By JILL SHERIDAN WFYI News
A free, mobile health clinic will set up permanent hours at IndyGo’s transit center. Wellness in Transit started last year as a pilot program to provide free health services to riders at the Julia M. Carson Transit Center.
IndyGo Director of Communications Carrie Black said they wanted to know if people would access care.
“What we found out is that a resounding yes — people were clamoring for free health care, for easy access to health care,” Black said.
The six-month program engaged more than 300 people and provided nearly 100 prescriptions. It also connected hundreds more with shoes, bus passes and personal hygiene items.
Black said the effort is part of IndyGo’s mission.
“We are more than just the bus — we are also about connecting people to services, you know it is our mission to connect people to community and cultural economic opportunities,” Black said.
Gennesaret Free Clinics is providing the clinic and the care through the partnership with IndyGo. Like last year’s pilot program, the health care mobile clinic will be open one day a week, providing services on Tuesdays from 1 to 4 p.m.
Almost all IndyGo routes access the transit center, which provides better access to the clinic for riders.
Clients do not need ID or health insurance to receive care. IndyGo is still partnering with Marion County Public Health Department to do vaccinations three days a week at the transit center.
“We’ve proven patients will come to our mobile unit when it’s parked at the Julia M. Carson Transit Center when folks are switching buses and waiting,” Gennesaret Free Clinics Executive Director Theresa Patterson said in a statement.
Indianapolis has only a few free, walk-in social and health service providers available in the downtown core.

[Source data]:
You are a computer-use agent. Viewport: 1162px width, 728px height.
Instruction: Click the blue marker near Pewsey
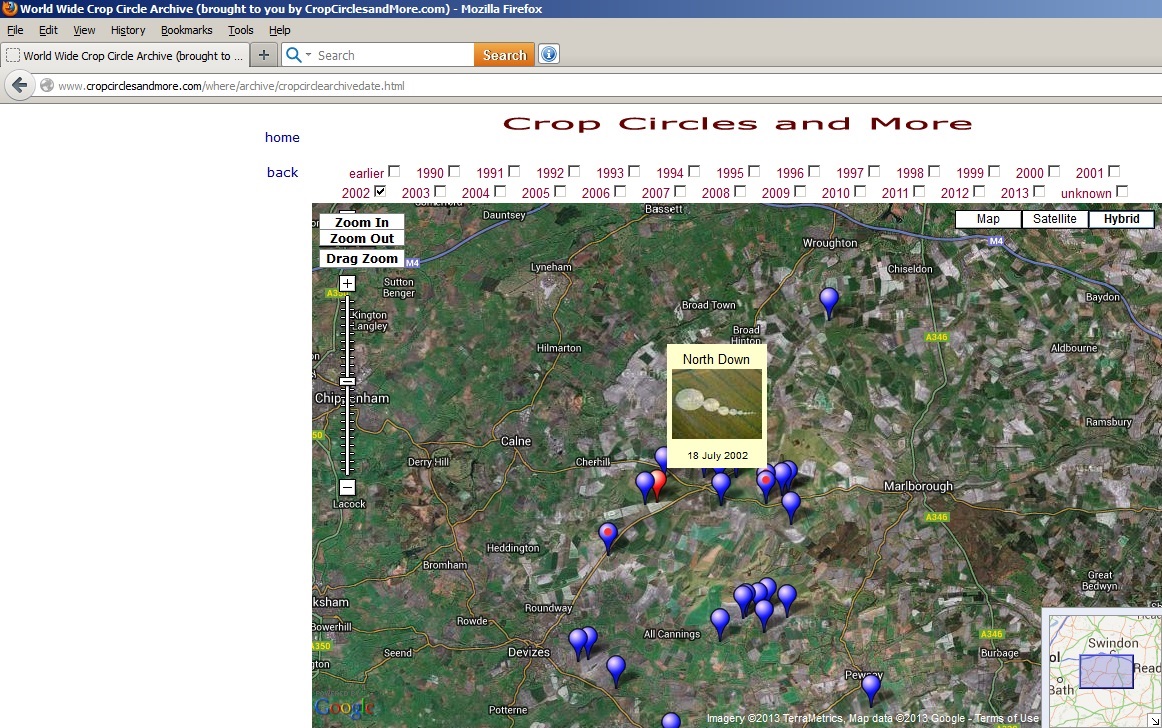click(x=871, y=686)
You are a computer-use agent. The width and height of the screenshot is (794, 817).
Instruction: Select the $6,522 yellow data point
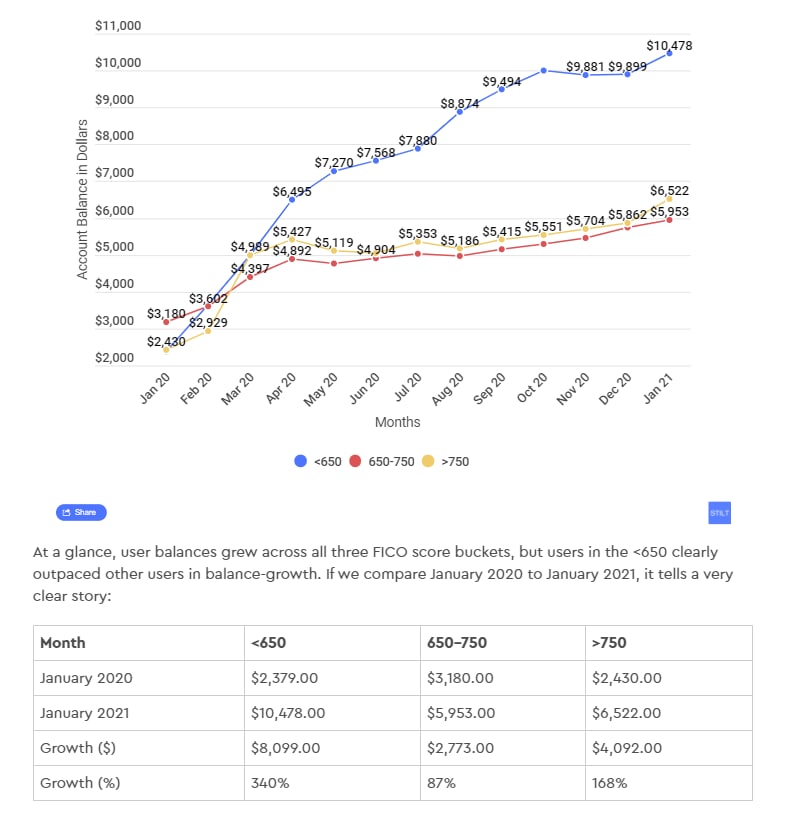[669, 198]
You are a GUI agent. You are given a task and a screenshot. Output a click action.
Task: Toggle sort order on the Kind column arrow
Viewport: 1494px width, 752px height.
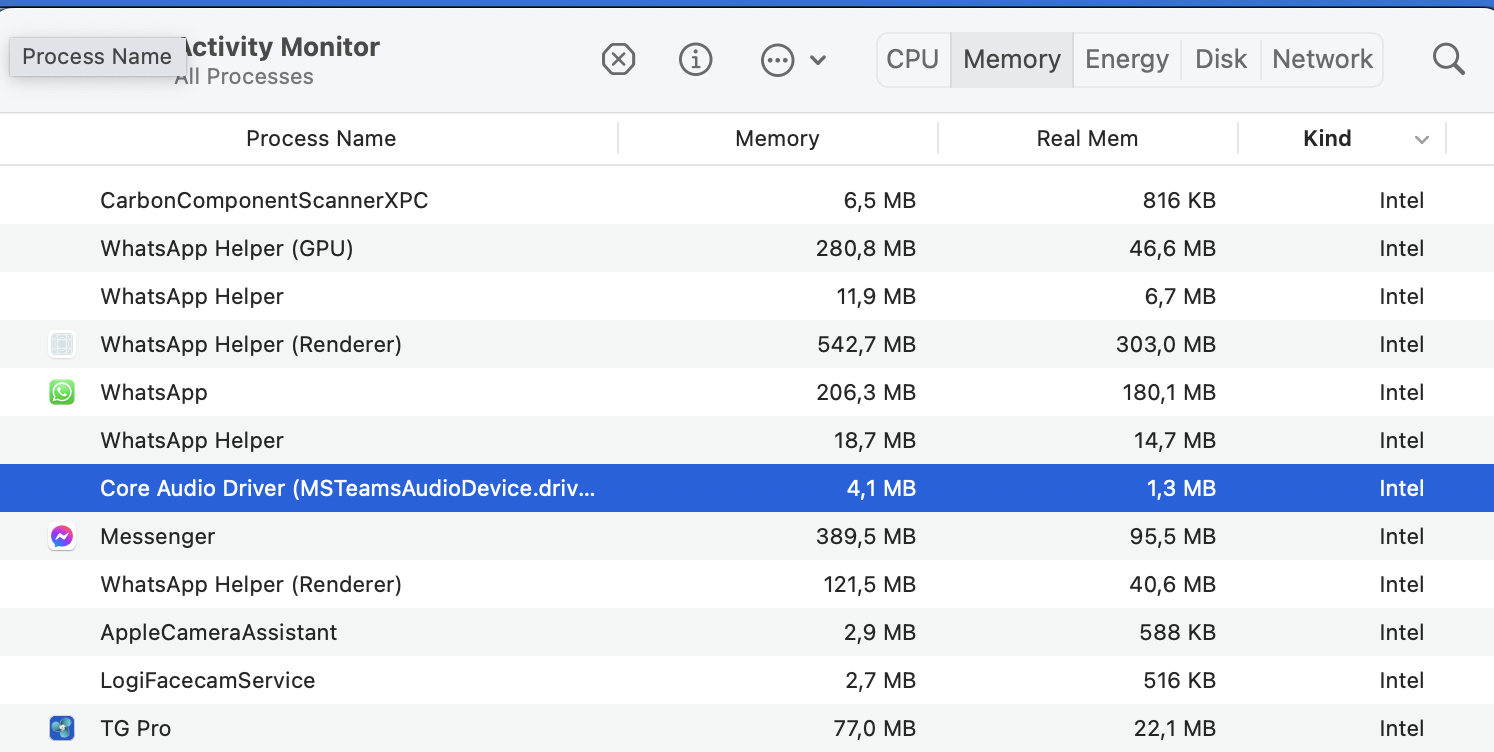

[Tasks to carry out]:
a) According to the article on the IndyGo health clinic, on what day and during what hours will the mobile clinic provide services?
b) Translate this sentence from the article on the IndyGo health clinic into Spanish: "Clients do not need ID or health insurance to receive care."
c) Repeat word for word the part of the article on the IndyGo health clinic from "IndyGo Director of" to "of IndyGo’s mission.".
The records are separate material, unconnected to the article on the IndyGo health clinic.

[Answers in order]:
a) Tuesdays from 1 to 4 p.m.

b) Los clientes no necesitan identificación ni seguro médico para recibir atención.

c)
IndyGo Director of Communications Carrie Black said they wanted to know if people would access care.
“What we found out is that a resounding yes — people were clamoring for free health care, for easy access to health care,” Black said.
The six-month program engaged more than 300 people and provided nearly 100 prescriptions. It also connected hundreds more with shoes, bus passes and personal hygiene items.
Black said the effort is part of IndyGo’s mission.